Don Foss is walking away from his empire. You’ve probably never heard of Foss. But he’s likely the world’s richest used car salesman. He was also a pioneer of the subprime auto loan market.

These are car loans made to people with bad credit. Today, the subprime auto loan market is worth more than $175 billion. But this market didn’t even exist in the 1960s.

Back then, car companies like General Motors and Ford would only lend money to folks with good credit. It was simply too risky to lend money to people with bad credit.

But Foss saw opportunity where others saw only danger. He started selling cars on credit to people with shaky finances.

Was it risky? Sure. But Foss could charge these customers sky-high interest rates. No one else was lending money, after all.

Then, in 1972, Foss launched Credit Acceptance (CACC) to handle financing and debt collection for his growing used car empire.

Today, Credit Acceptance is a major player in the U.S. subprime auto loan market. It’s worth $4.2 billion. And business has never been better.

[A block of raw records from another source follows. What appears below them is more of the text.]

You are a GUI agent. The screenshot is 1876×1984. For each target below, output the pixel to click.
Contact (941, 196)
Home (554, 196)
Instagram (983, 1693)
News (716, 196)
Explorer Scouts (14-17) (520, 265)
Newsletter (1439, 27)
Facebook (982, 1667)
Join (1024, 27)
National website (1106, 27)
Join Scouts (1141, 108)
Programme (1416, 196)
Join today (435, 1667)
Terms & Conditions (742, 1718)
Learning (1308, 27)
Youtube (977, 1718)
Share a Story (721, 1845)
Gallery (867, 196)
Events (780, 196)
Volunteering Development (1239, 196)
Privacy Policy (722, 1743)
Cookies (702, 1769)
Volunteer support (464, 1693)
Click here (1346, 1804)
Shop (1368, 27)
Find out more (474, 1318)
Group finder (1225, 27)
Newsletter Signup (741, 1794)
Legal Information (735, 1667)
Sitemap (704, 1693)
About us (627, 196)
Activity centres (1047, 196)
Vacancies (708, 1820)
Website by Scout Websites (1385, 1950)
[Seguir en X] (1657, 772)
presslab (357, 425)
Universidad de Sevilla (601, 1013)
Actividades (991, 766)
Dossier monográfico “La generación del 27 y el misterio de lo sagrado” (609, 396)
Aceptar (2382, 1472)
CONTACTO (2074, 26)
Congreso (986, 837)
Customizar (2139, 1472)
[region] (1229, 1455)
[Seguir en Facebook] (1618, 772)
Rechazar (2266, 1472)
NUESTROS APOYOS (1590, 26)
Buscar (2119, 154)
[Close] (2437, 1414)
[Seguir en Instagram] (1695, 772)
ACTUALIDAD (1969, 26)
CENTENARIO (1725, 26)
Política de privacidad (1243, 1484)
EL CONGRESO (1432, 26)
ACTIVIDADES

• Last year, Credit Acceptance did $872 million in sales…

That’s 16% more than it did in 2015, and quadruple what it did a decade ago.

And yet, Foss wants out.

In January, he stepped down as chairman of Credit Acceptance. A month later, he sold $128 million worth of shares in the company. According to Bloomberg Markets, Foss wouldn’t say why he sold his shares.

To be fair, Foss has been at the top of the subprime auto lending business for five decades. If anyone’s earned the right to hang up their boots and relax, it’s him.

Still, you have to wonder why Foss would step down now. After all, Credit Acceptance is coming off its best year ever.

In short, his departure raises serious questions about the health of Credit Acceptance. But that’s certainly not the only reason to be nervous about the company.

• Sharks are circling the company…

Right now, 48% of Credit Acceptance’s outstanding shares are “short.” This means a lot of people are betting that the stock will crash.

According to Bloomberg, Credit Acceptance is the third most shorted stock in the Russell 1000 Index, which tracks large and midsize companies.